La cocina nikkei, como se llama a esta fusión entre la tradición japonesa y la peruana, nació de la necesidad. Los inmigrantes japoneses no encontraban en Perú los ingredientes de su tierra, así que adaptaron sus técnicas al pescado local, a los ajíes peruanos, a la papa andina y al limón de la costa. El resultado fue una cocina nueva que no era del todo japonesa ni del todo peruana, sino algo distinto y propio.
Hoy, el nikkei es uno de los estilos culinarios más influyentes a nivel global. Restaurantes como Maido, en Lima, llevan más de una década entre los mejores del mundo, y su chef, Mitsuharu Tsumura, hijo de inmigrantes japoneses nacido en Perú, representa mejor que nadie lo que esta cocina significa: no una mezcla artificial de dos culturas, sino el resultado natural de una convivencia real.

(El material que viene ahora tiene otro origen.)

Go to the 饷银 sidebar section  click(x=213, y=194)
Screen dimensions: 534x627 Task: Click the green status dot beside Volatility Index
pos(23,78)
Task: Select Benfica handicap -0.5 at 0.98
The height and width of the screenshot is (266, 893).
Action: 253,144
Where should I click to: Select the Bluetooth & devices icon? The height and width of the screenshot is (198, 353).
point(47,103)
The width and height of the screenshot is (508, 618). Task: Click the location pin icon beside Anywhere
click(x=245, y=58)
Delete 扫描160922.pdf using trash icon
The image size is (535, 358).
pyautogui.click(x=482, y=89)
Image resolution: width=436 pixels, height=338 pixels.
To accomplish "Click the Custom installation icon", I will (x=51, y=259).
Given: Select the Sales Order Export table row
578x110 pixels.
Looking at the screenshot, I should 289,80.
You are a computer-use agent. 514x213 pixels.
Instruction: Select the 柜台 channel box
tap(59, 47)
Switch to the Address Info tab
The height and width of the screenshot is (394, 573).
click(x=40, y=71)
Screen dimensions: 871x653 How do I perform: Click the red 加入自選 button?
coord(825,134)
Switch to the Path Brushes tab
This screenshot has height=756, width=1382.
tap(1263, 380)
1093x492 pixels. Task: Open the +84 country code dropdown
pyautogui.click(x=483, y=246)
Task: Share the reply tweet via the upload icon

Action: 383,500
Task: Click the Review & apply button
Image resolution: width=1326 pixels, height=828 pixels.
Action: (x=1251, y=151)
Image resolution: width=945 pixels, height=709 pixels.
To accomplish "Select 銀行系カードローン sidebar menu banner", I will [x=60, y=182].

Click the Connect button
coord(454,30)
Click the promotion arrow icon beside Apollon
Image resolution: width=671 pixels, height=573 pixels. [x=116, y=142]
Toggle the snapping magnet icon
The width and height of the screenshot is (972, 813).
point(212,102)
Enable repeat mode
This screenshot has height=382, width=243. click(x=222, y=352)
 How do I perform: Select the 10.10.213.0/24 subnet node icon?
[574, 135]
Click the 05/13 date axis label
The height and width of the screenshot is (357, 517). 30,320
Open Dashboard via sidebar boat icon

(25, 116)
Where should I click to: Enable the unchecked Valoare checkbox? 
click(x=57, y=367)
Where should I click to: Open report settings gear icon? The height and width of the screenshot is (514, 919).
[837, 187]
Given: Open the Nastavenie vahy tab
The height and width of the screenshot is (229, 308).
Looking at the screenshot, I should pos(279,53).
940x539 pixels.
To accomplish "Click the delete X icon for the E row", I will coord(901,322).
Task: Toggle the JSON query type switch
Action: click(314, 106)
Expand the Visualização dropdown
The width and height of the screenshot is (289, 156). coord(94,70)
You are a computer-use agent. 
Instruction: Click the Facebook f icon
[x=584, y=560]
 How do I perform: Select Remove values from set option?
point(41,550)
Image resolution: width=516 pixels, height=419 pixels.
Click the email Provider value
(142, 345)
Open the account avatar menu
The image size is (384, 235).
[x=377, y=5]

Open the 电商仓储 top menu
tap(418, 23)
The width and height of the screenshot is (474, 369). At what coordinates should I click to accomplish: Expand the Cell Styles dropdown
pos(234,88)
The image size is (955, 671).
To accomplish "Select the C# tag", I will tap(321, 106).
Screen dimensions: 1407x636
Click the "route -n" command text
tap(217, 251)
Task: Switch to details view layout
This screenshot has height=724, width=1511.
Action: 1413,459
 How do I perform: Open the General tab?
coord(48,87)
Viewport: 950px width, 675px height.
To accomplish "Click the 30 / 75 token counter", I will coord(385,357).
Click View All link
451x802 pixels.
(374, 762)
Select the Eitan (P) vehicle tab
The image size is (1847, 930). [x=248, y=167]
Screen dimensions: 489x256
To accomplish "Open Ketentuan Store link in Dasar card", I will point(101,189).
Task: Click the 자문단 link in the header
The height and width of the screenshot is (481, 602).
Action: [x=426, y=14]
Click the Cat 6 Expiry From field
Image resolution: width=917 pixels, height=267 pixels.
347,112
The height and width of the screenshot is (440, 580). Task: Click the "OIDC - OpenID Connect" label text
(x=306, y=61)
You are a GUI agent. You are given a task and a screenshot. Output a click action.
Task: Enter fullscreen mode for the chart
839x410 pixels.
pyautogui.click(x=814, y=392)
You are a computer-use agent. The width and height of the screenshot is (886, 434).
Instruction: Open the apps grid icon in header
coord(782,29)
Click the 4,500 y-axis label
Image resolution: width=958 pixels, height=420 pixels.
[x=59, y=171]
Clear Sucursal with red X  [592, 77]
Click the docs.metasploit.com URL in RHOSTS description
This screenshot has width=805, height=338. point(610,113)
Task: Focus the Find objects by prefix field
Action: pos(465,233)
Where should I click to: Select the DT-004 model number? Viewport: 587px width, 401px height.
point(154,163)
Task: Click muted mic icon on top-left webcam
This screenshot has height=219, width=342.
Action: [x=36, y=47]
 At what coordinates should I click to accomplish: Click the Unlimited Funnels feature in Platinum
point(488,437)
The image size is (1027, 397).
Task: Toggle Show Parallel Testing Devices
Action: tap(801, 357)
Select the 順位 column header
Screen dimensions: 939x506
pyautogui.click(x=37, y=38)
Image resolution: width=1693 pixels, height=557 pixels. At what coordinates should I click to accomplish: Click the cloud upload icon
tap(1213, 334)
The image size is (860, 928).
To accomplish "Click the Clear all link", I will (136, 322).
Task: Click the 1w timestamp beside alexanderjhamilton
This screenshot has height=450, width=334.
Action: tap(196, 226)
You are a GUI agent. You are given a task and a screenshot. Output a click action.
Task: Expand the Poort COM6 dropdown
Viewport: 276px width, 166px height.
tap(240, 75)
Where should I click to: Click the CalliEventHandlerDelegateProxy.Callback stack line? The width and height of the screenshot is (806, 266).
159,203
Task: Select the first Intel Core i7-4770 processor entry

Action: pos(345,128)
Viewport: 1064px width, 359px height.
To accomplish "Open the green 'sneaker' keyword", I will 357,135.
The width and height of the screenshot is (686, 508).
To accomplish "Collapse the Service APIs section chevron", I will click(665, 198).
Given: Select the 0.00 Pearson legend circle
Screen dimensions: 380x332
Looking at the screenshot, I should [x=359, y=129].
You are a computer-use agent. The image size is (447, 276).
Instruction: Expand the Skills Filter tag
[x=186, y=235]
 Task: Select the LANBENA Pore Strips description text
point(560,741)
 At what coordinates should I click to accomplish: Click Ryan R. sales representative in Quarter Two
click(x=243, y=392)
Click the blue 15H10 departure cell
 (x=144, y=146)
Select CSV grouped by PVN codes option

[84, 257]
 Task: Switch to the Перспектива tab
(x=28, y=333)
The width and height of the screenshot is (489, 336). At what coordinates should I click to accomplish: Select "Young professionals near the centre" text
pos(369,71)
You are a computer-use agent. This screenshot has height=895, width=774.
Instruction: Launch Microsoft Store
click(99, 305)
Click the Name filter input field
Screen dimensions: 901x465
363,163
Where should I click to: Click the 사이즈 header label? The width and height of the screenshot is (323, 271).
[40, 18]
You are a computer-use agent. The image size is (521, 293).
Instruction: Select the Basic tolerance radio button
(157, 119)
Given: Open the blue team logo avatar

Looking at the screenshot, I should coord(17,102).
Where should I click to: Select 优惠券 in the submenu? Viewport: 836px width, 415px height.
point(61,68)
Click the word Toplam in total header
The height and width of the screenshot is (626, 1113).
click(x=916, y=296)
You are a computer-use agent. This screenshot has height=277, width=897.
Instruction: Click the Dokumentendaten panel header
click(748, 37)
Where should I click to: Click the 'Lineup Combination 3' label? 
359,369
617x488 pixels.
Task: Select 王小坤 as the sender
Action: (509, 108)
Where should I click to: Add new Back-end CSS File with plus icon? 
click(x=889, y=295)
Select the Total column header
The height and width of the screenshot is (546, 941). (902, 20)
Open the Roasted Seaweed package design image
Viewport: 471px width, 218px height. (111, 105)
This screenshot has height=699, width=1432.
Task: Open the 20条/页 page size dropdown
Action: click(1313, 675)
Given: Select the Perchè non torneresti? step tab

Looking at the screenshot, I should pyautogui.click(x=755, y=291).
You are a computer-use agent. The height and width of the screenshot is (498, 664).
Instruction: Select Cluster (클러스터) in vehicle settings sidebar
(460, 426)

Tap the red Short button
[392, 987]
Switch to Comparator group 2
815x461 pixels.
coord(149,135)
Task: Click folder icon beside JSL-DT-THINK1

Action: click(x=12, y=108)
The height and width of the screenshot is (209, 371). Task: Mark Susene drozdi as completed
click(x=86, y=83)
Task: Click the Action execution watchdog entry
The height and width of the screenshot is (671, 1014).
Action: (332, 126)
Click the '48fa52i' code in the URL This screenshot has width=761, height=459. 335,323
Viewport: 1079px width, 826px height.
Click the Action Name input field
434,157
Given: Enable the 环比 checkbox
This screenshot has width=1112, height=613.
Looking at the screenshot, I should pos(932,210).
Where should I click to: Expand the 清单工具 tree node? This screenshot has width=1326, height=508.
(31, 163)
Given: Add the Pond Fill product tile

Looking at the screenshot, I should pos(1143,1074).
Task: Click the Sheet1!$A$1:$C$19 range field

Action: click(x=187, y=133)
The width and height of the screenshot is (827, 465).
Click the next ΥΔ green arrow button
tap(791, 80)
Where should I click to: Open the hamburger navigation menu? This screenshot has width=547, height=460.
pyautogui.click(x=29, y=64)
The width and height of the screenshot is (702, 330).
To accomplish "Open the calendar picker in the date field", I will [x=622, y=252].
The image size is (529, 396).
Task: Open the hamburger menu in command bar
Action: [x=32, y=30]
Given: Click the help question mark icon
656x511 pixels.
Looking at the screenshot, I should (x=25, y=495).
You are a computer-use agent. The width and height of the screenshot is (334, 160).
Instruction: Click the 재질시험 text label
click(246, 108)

Para el viajero que llegue a Lima, explorar la cocina nikkei es una de las experiencias más reveladoras que ofrece la ciudad. Desde los cebicherías del mercado de Surquillo hasta los restaurantes de diseño de Miraflores, el hilo conductor es siempre el mismo: el respeto por el ingrediente, la precisión en la técnica y el sabor como resultado de una historia que no se inventó, simplemente ocurrió.